* WORK TO BE COMPLETED
Set down every line from the one with "This screenshot has width=2576, height=1396." to the end of the entries, both ends included, exactly as it reads and without pictures.

* SOURCE DATA
....
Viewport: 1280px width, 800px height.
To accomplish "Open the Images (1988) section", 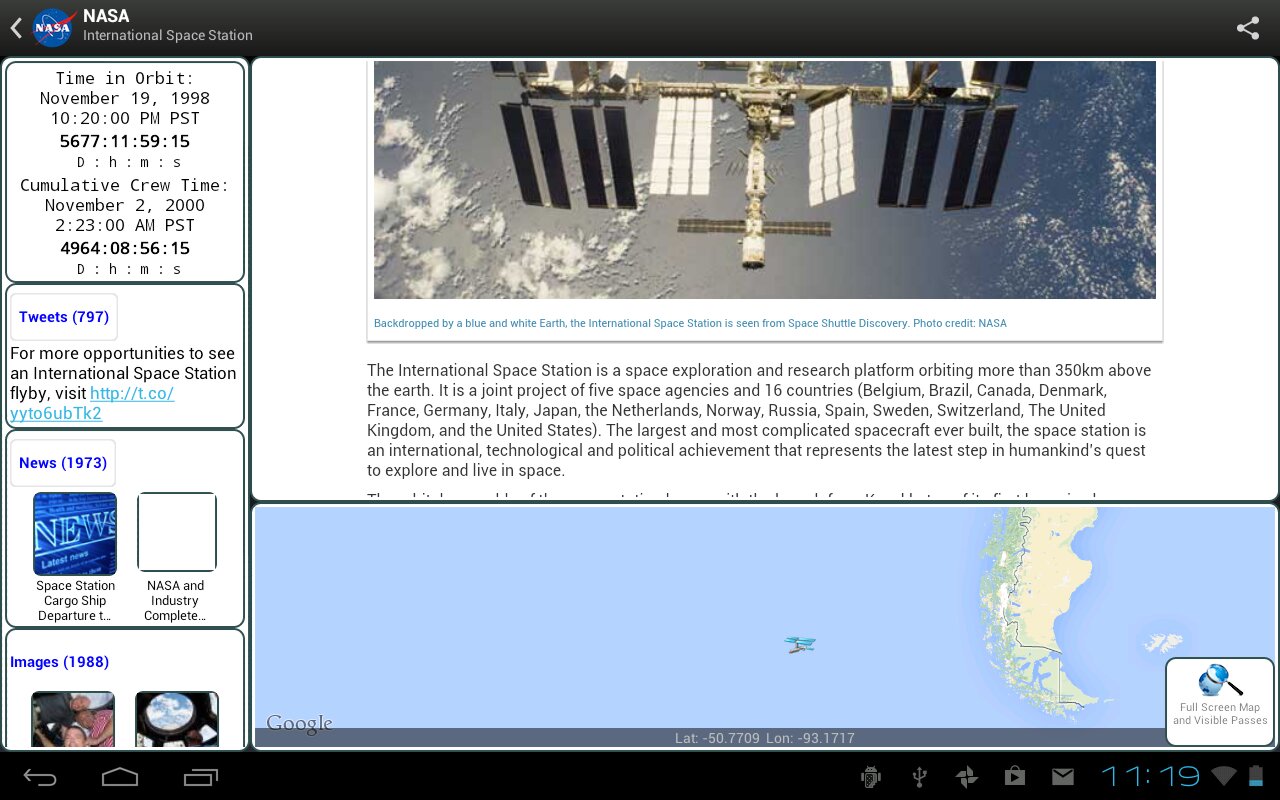I will (x=60, y=662).
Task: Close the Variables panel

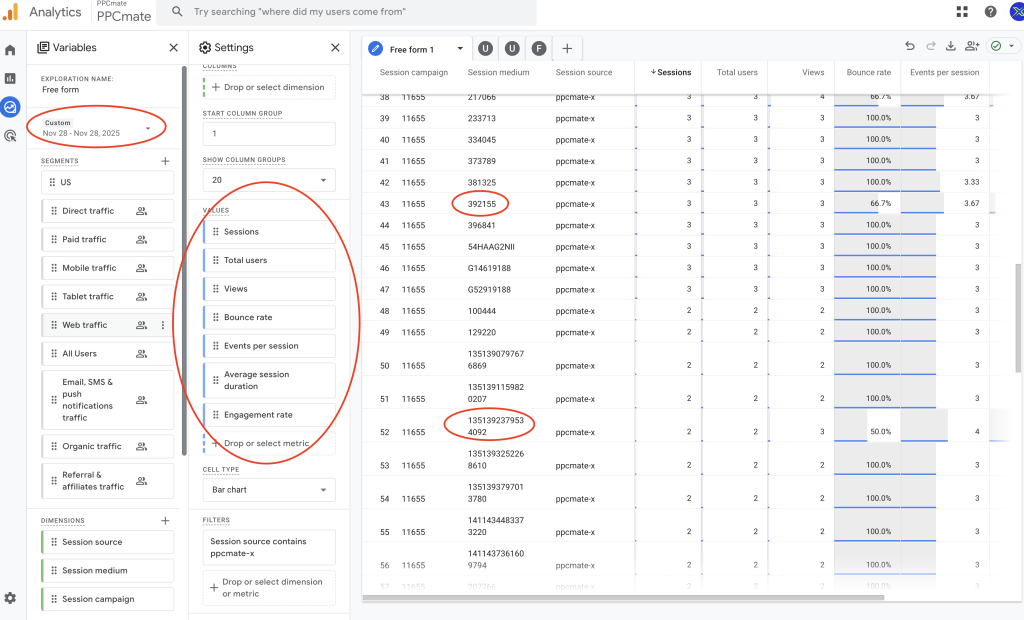Action: [173, 47]
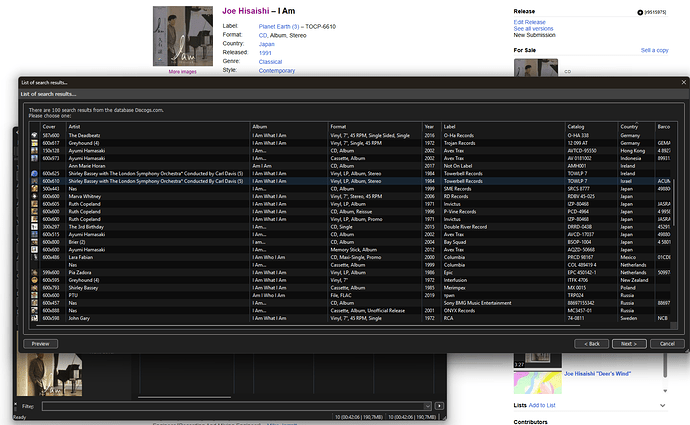The image size is (690, 425).
Task: Click the cover icon of John Gary row
Action: pyautogui.click(x=34, y=318)
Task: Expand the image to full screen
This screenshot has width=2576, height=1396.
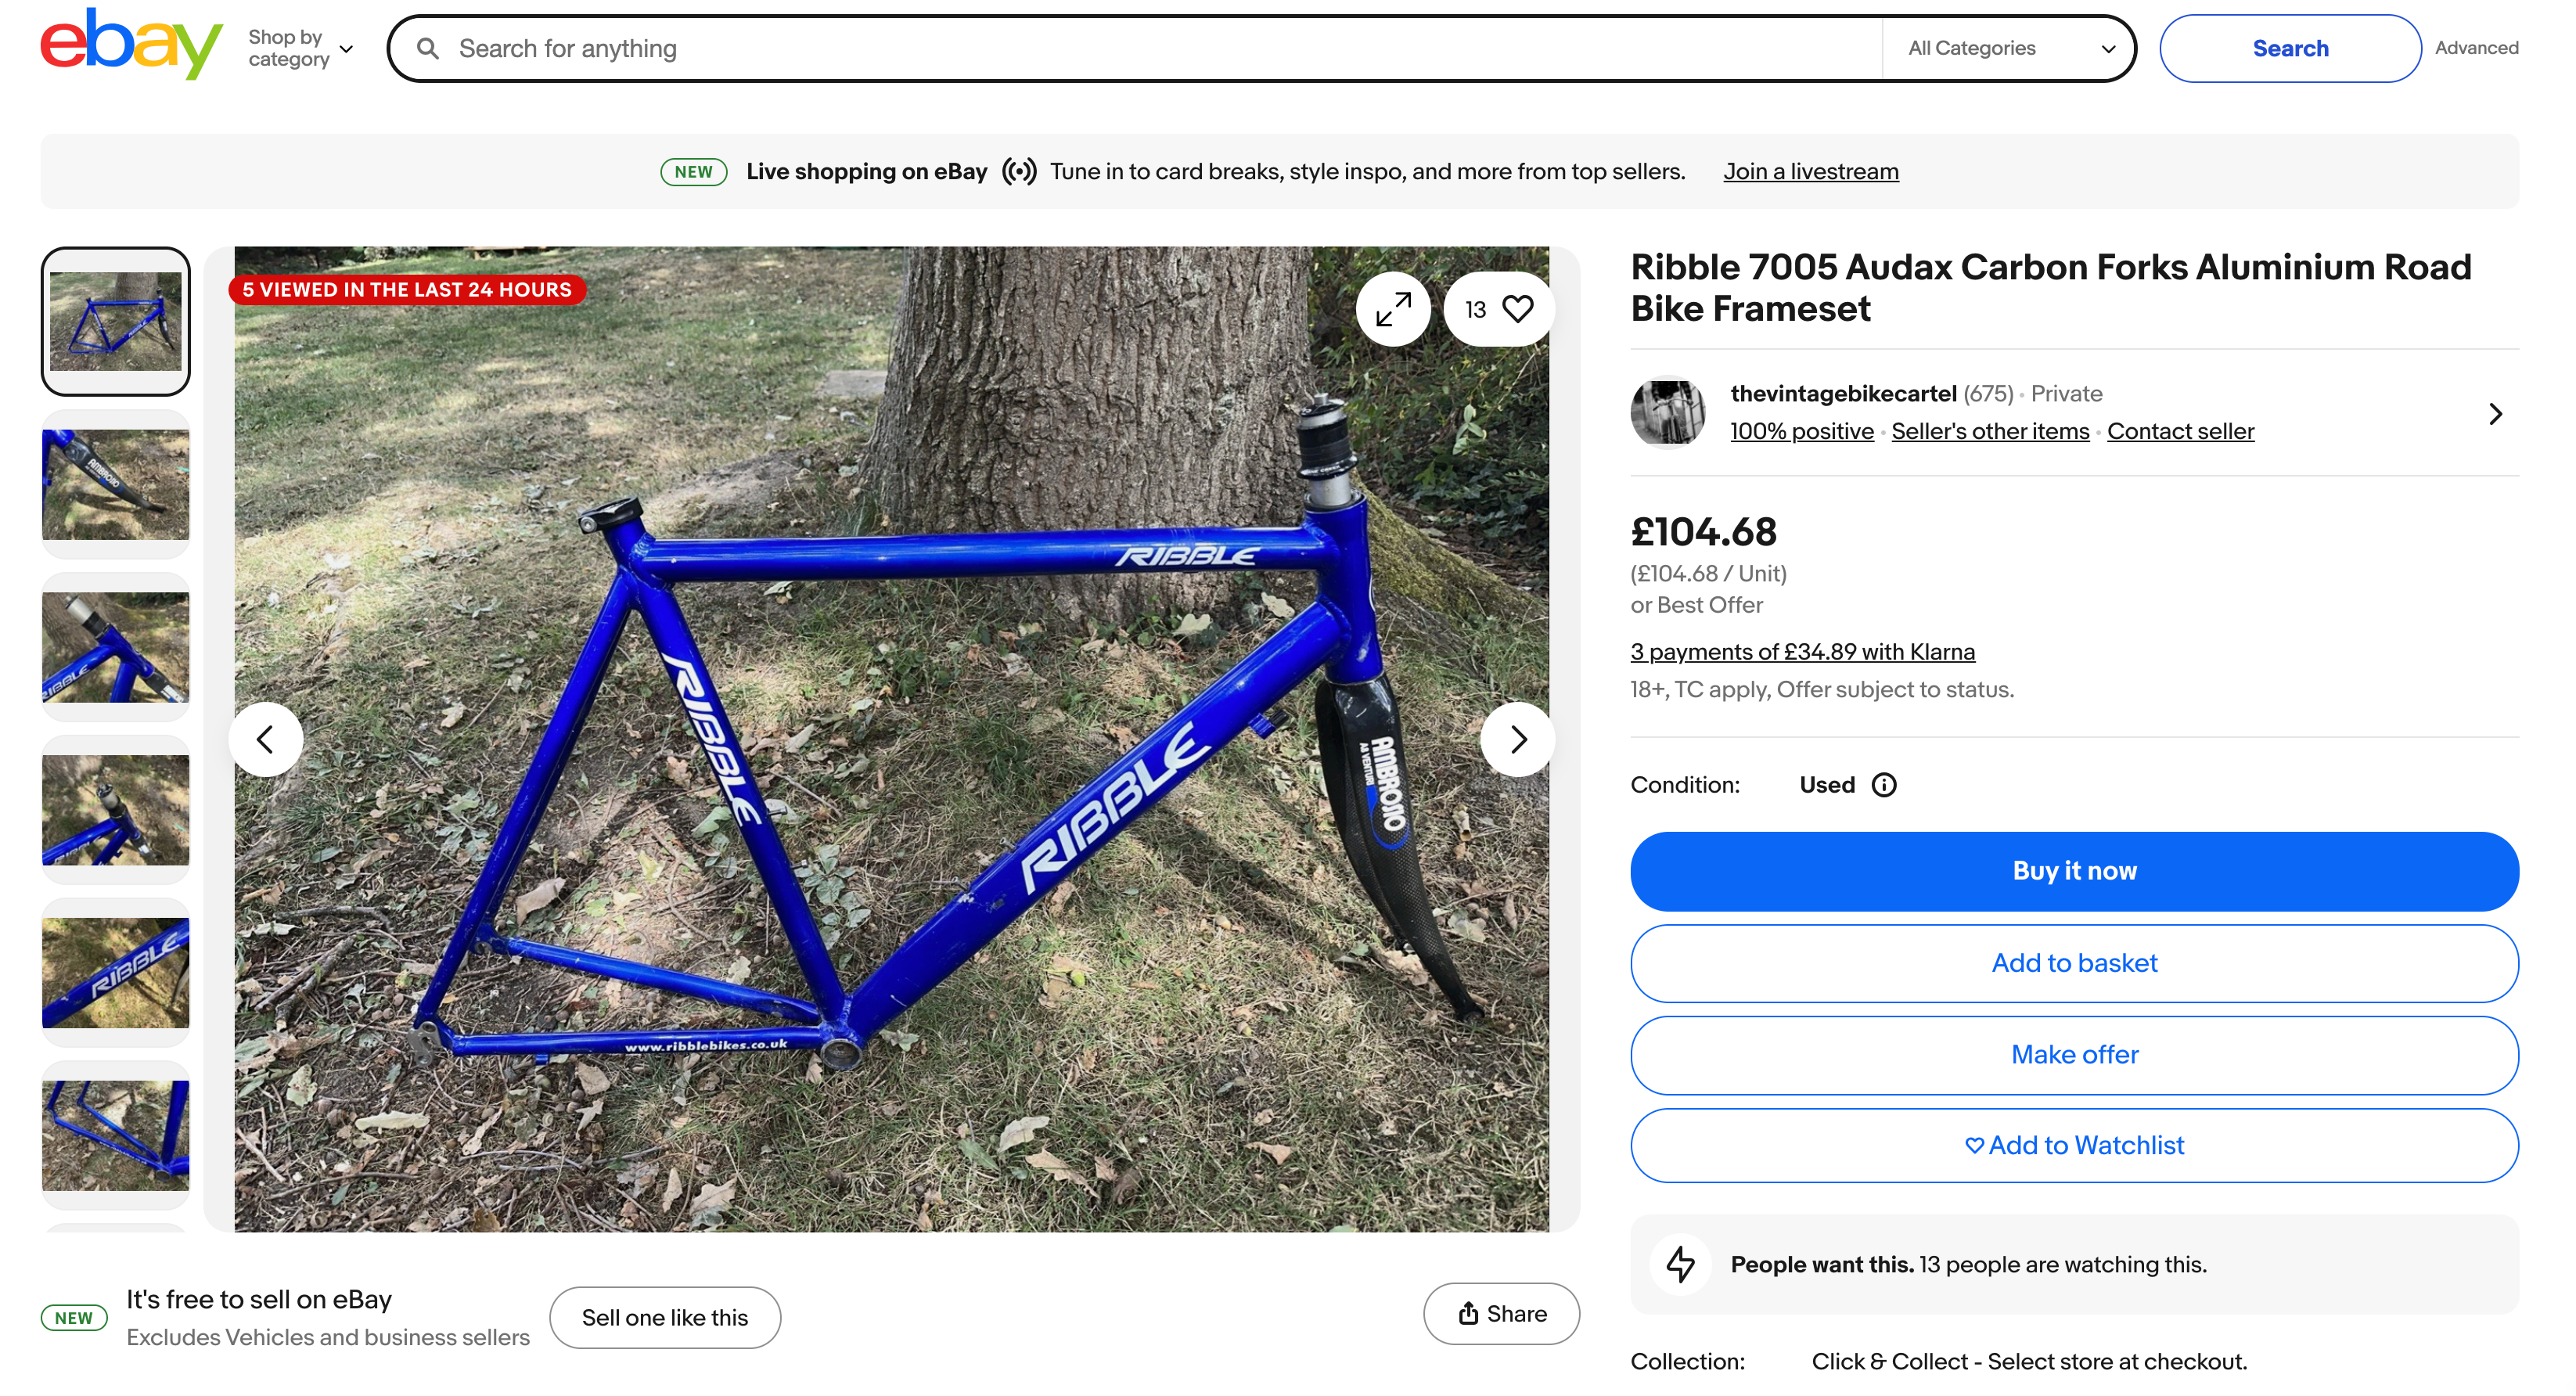Action: 1393,309
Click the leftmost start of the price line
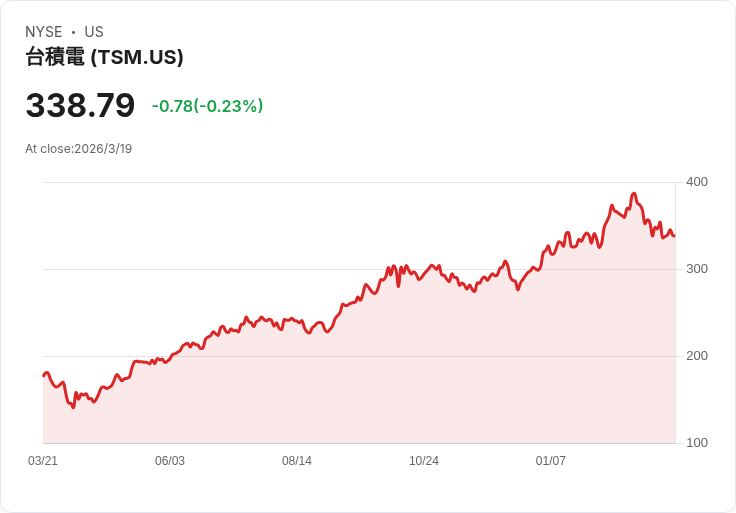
....
* ANSWER TO THE EXERCISE
This screenshot has width=2576, height=1396.
Action: 1393,309
Click the leftmost start of the price line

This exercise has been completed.